Setting yourself apart from your peers during the process of job hunting is essential and one of the ways you can prepare a CV that will offer something new for your employer is by showing resilience. These days, this is a skill or attribute that employers love. After all, change is something that happens regularly within businesses. They need you to be adaptable and able to change as the business does without showing negativity. That is what offers them the longevity that they need in an employee.

 

"Resilience refers to the way that you are able to adapt to changing circumstances and how you cope in stressful situations or when things get difficult at work." It is how you would cope if your workload is heavy, if something goes wrong at work and you are to blame, if you find you don’t get on with your colleagues or you are asked to do something you have never done before. These are all stressful events that you are expected to be able to deal with and remain effective in your role.

 

Showing these skills with examples is essential on your CV and during the interviewing process.
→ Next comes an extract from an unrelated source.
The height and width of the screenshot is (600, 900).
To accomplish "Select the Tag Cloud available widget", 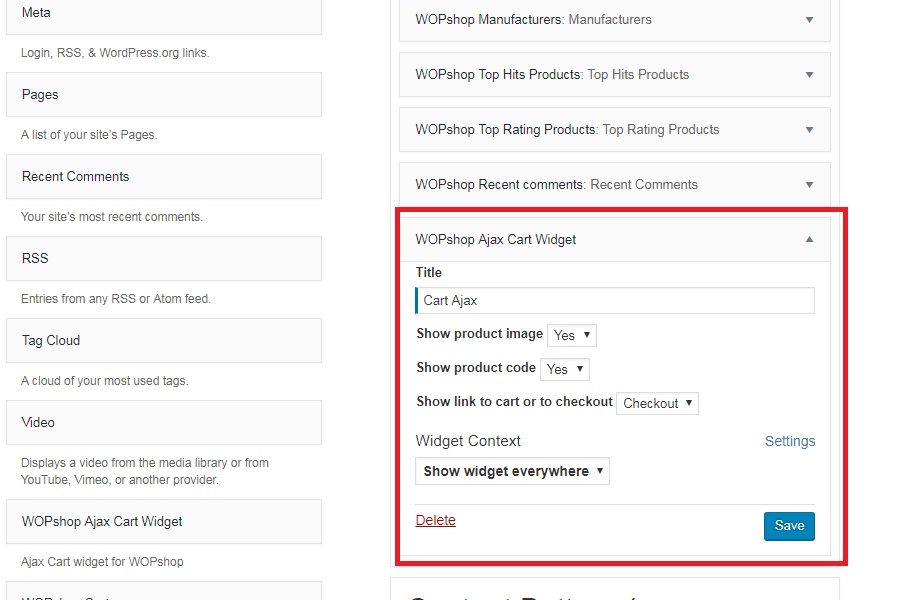I will (x=163, y=341).
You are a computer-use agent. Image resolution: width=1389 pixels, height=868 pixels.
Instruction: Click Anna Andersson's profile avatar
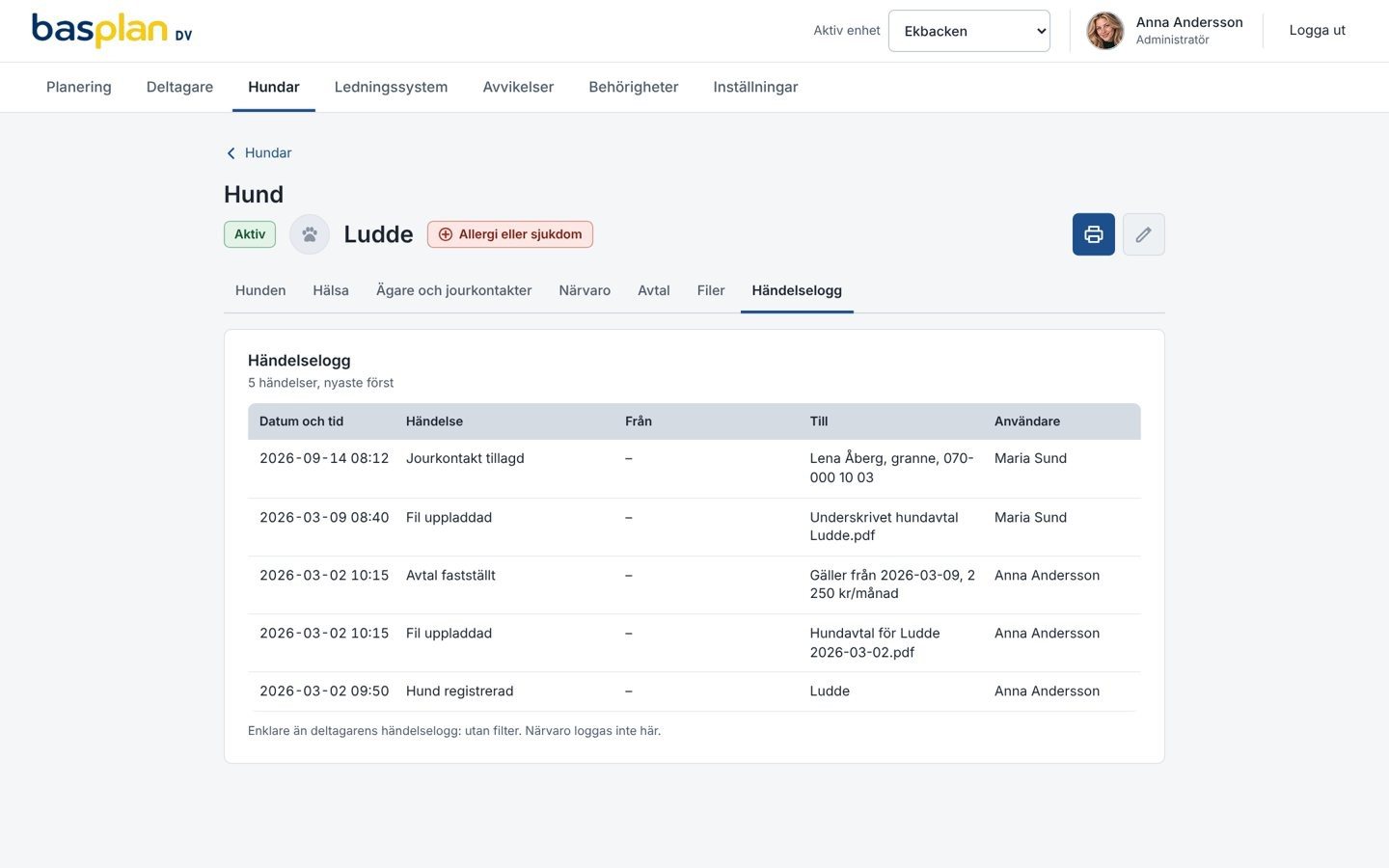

Simply saying you have resilience isn’t quite enough. In fact, employers turn off when reading a list of stand-alone attributes. You need to show how you were resilient in response to specific situations and what the long term outcome was. You could list some of the following if they are relevant to your role:

 

  • Your firm made redundancies and you were expected to take on more work and tasks you were unfamiliar with. You achieved 20% increased turnover and improved your knowledge through additional training.
  • A member of your team made a mistake that you personally dealt with and you worked hard to retain the client by offering to take on their work personally.
  • Your role was moved from an office close to your home to one further away. You happily moved, knowing that your role would be expanded and you absorbed the extra cost as it was a step forward.
  • You lost a client due to additional time pressures and vowed it would never happen again. You now carefully structure your day to ensure all work is completed.

 

Whatever examples you have you need to explain the problem, how you improved it and what the outcome was. The aim is to show how you can deal with pressure and disappointments and how your main concern is the improvement of the business.

 

During the interview

 

The very fact you are in an interview is a perfect chance to show your resilience. It has to be one of the hardest and most stressful parts of working life and if you can face it calmly and with poise you will certainly showing that you have the characteristics your employer is looking for.

 

Preparation is key when it comes to interviewing and thinking of examples of your resilience will hold you in good stead. Use the same approach you have used on your CV, but be prepared to expand on your examples. This will mean explaining the situation in detail and what your personal role in it was. Then talk about how you came up with a solution and why you thought it was the best approach. Then add what the eventual outcome was and how the improvements made were good for the firm.

 

Some questions you may be asked could be:

 

  • Tell us about a time you had to work under pressure for a long period of time and how that was for you.
  • When things happen that are outside your control, how do you cope?
  • If you have been criticised for your work, what improvements did you make?
  • If you have experienced a major setback at work, how did you deal with it?

 

You may consider yourself to be a resilient person in your everyday life, but at work things may be very different. However, there will have been times when you have dealt with stressful situations and chances are these haven’t yet made it onto your CV. Now is the time to add them, because employers are looking for people just like you.